German Mushroom Soup

Soups become a staple of my kitchen as soon as the leaves start turning and the temperature drops. A couple of winters ago I decided to try to cook all of the soup recipes in the Fiddlehead Cookbook. The cookbook contains nine recipes for soup, and I have made six of them. Hopefully I will make the other three this winter. Every soup has been delicious and unique, and the reason I have not cooked though all of them is because these recipes demand to be made more than just once... and smoked halibut is hard to come by in Indianapolis.

One of my favorites is the German Mushroom Soup. I tried this recipe randomly a couple of years ago and it was the one that convinced me I needed to make all of the soups. I love mushrooms, and this soup excels at bringing out their savory, earthy, mushroominess. I am not aware of other broth based mushroom soup recipes. Though, to be fair, I have not looked for other recipes as I am quite happy with this one.

For German Mushroom Soup (The Fiddlehead Cookbook p. 22):


Heat 4 Tablespoons olive oil and or butter in a large soup pot over medium heat. The recipe calls for 2 Tablespoons of butter and 2 Tablespoons of safflower oil. I almost never have safflower oil on hand so I always substitute olive oil. I have tried both straight oil and with half butter. Butter and mushrooms do go together very well, but if you do not have butter, or are cooking a vegan meal then substitute olive oil.

Once the oil is hot add:

1 1/2 cups thinly sliced onion, cut stem to tip, not diced

Cook onion until transparent, string occasionally to prevent burning. This will take about five minutes. Once onion is cooked reduce heat to low.

Add 1/4 cup flour. And cook stirring for about 10 minutes until the flour and onions turn golden brown. The flour will help thicken the soup, and toasted flour also helps to impart on the broth a rich flavor. This is the method used to make roux in french and Cajun dishes.

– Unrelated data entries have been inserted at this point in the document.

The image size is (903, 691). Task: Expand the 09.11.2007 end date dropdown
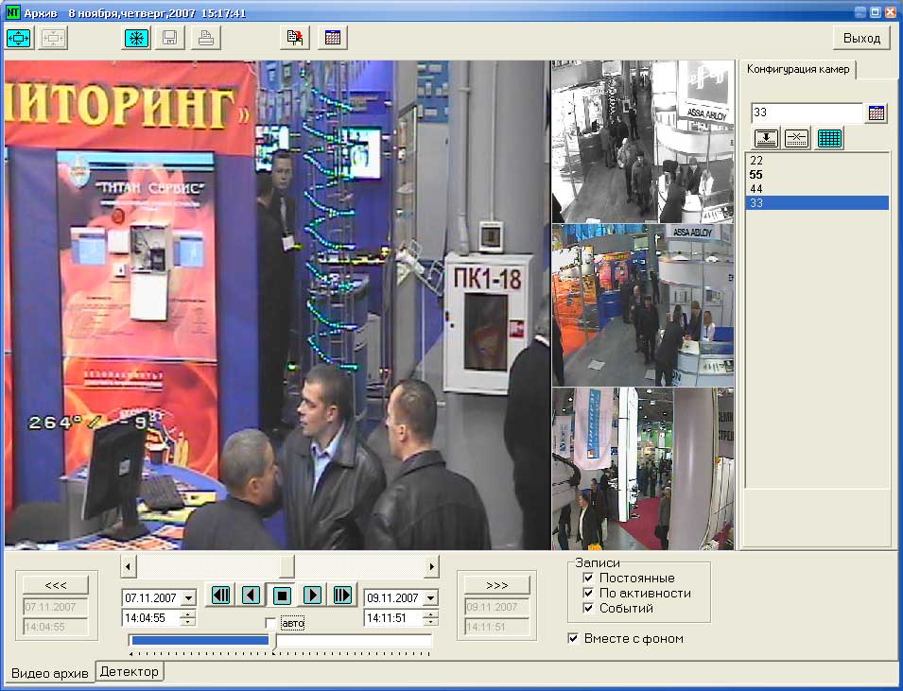pos(430,598)
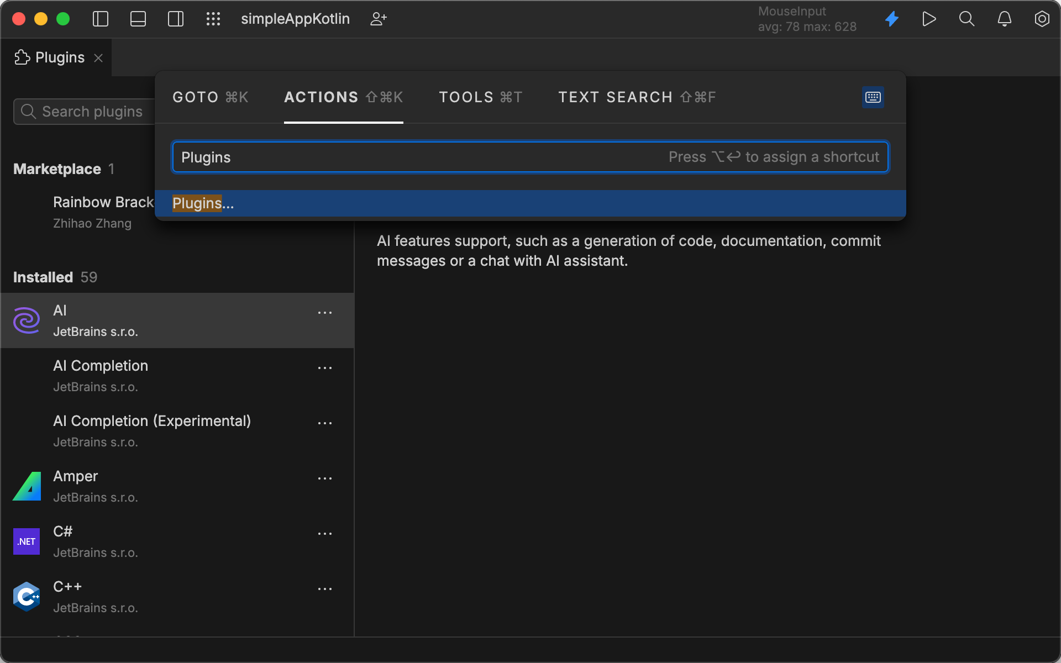Viewport: 1061px width, 663px height.
Task: Click the keyboard icon in the actions popup
Action: pyautogui.click(x=872, y=97)
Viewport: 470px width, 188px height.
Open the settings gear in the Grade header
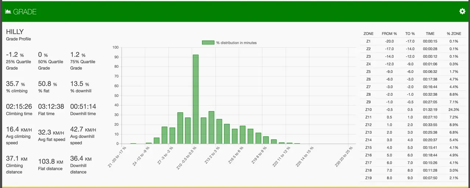point(462,11)
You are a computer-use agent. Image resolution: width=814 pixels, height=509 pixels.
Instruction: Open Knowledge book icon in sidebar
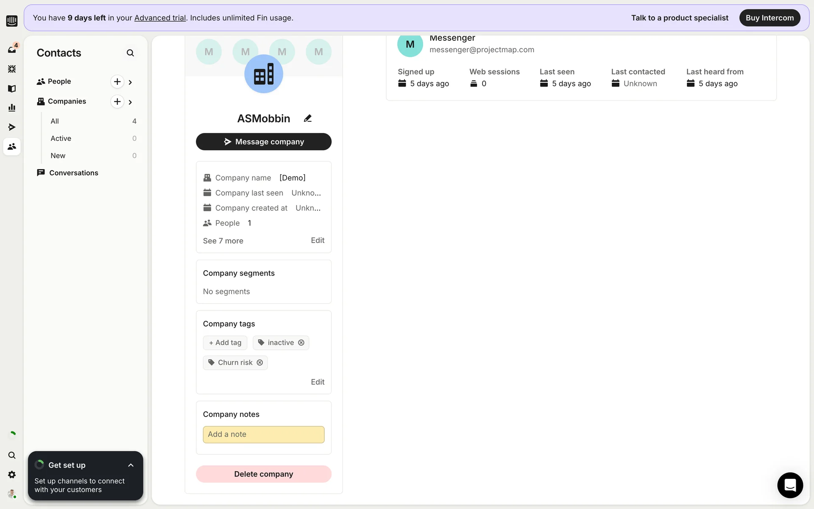[x=12, y=88]
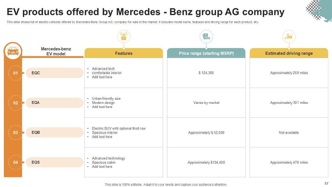Click the Price range (starting MSRP) header
332x187 pixels.
(206, 53)
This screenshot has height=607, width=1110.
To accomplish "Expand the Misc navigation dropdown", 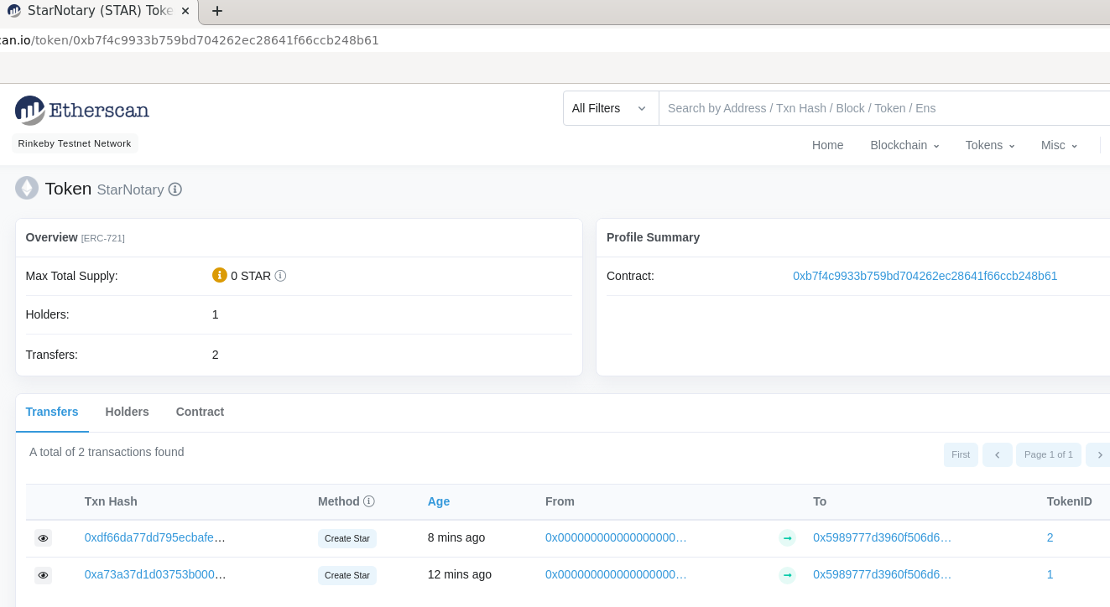I will pos(1058,145).
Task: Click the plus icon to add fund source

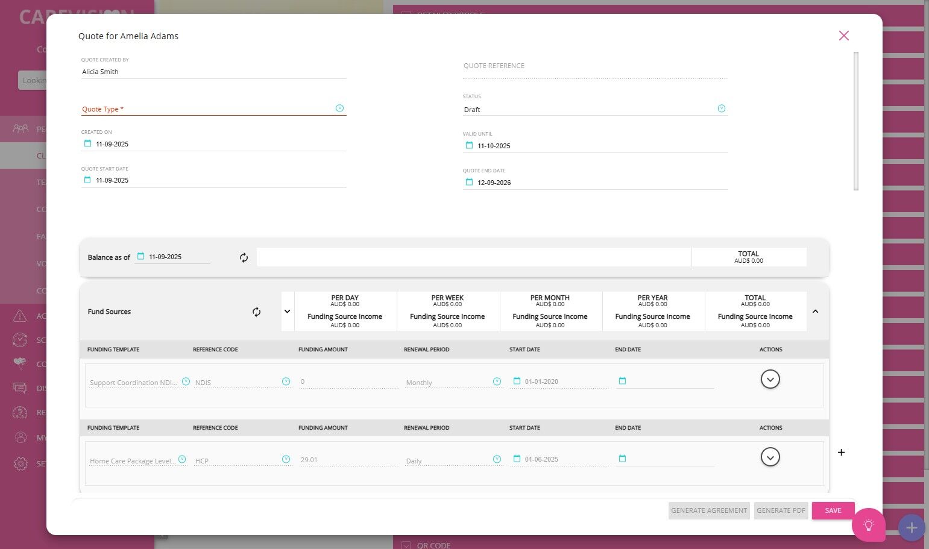Action: pyautogui.click(x=842, y=453)
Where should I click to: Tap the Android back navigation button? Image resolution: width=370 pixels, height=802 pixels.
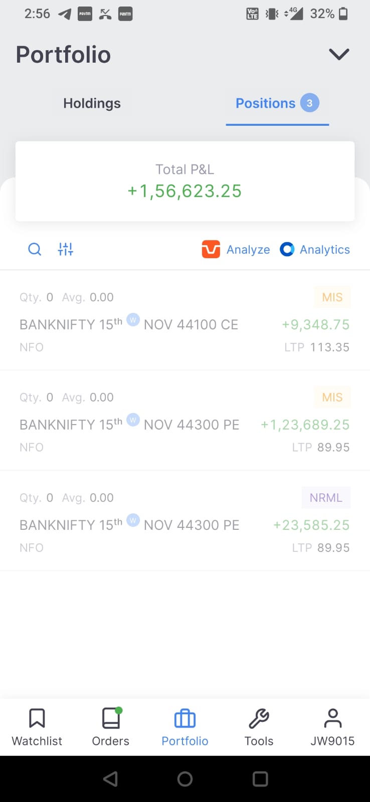[110, 779]
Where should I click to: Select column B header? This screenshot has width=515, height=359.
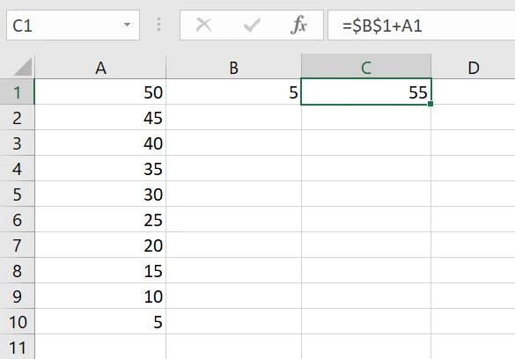click(x=233, y=68)
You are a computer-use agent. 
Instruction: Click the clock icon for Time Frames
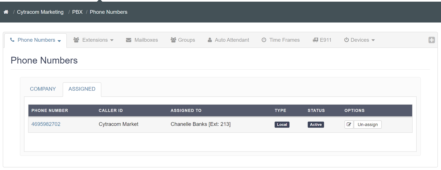pos(264,40)
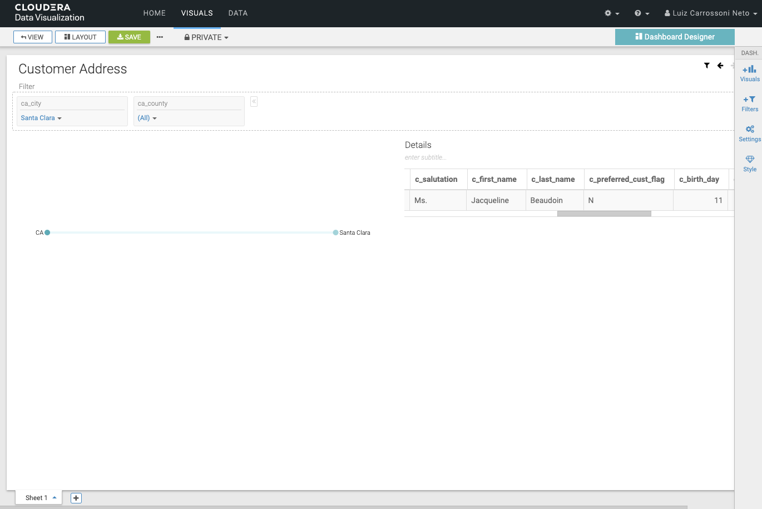Expand the PRIVATE visibility dropdown

(x=206, y=37)
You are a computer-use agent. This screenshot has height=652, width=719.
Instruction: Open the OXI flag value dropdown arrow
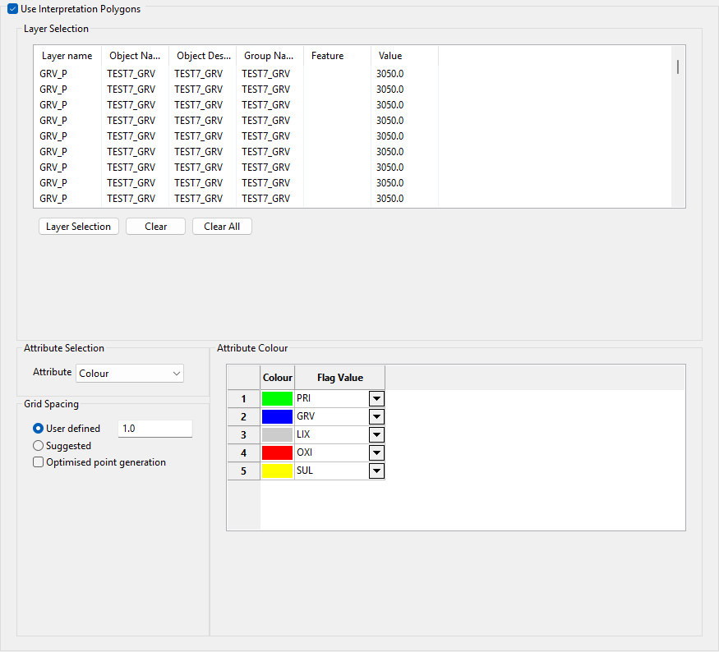(x=376, y=453)

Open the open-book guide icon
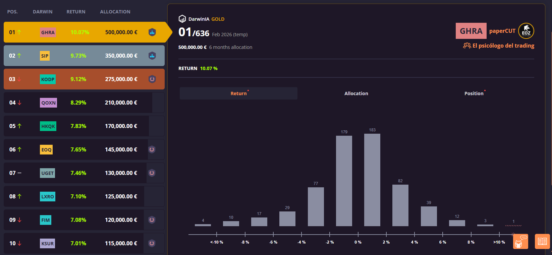click(542, 241)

Once your flour and onions are brown add:

1/2 teaspoon ground black pepper
1 dried bay leaf
2 1/2 cups vegetable stock (or use bullion or bullion paste)
1 14-ounce can diced tomatoes
1/2 teaspoon caraway seeds
1 1/3 cups dry red wine (I buy the little bottles of wine especially to cook with)
4 cups thinly sliced mushrooms (any type will work, but portobellos or crimini are especially tasty)
2 teaspoons soy or tamari sauce
2 teaspoons Worcestershire sauce (if making vegan or vegetarian make sure to use vegan Worcestershire sauce as the normal one contains anchovies, you can also make your own vegan Worcestershire sauce.)


Bring the soup to a boil then reduce heat to a simmer. Cook at a simmer, uncovered, for 30 minutes.

When soup has simmered dissolve 1 Tablespoon red or brown miso with 1/2 a cup of hot soup. Miso can be difficult to find and usually has to be purchased from an international or Asian grocer. It will usually be found next to the tofu in the refrigerated section. It is a salty fermented paste, usually made from soy and comes in many different varieties and flavors. Putting miso in a vegetarian soup is a great way to add a depth of flavor and savoriness that is most often associated with meat based broths. Originally, tamari sauce was a byproduct of miso production, though this is not the case of the sauce you commonly by in the grocery today. The recipes from the Fiddlehead make great use of miso, and making these recipes was my introduction to this versatile ingredient.

Once the miso is dissolved add the liquid and miso back to the soup pot and stir in. Taste the soup and add salt if necessary. Both the broth and the miso are salty, so additional salt may not be necessary. Serve at once and garnish with a dollop of sour cream if desired.

While delicious, this soup is too light to serve as a stand alone main course. Adding a 1/4 cup of barley or rice during the simmering process can help to make it more filling, though I dislike how this detracts from the flavor. I serve it for lunch or dinner with a couple of slices of bread on the side, or as a side accompaniment to salad, quiche, or grilled cheese sandwiches.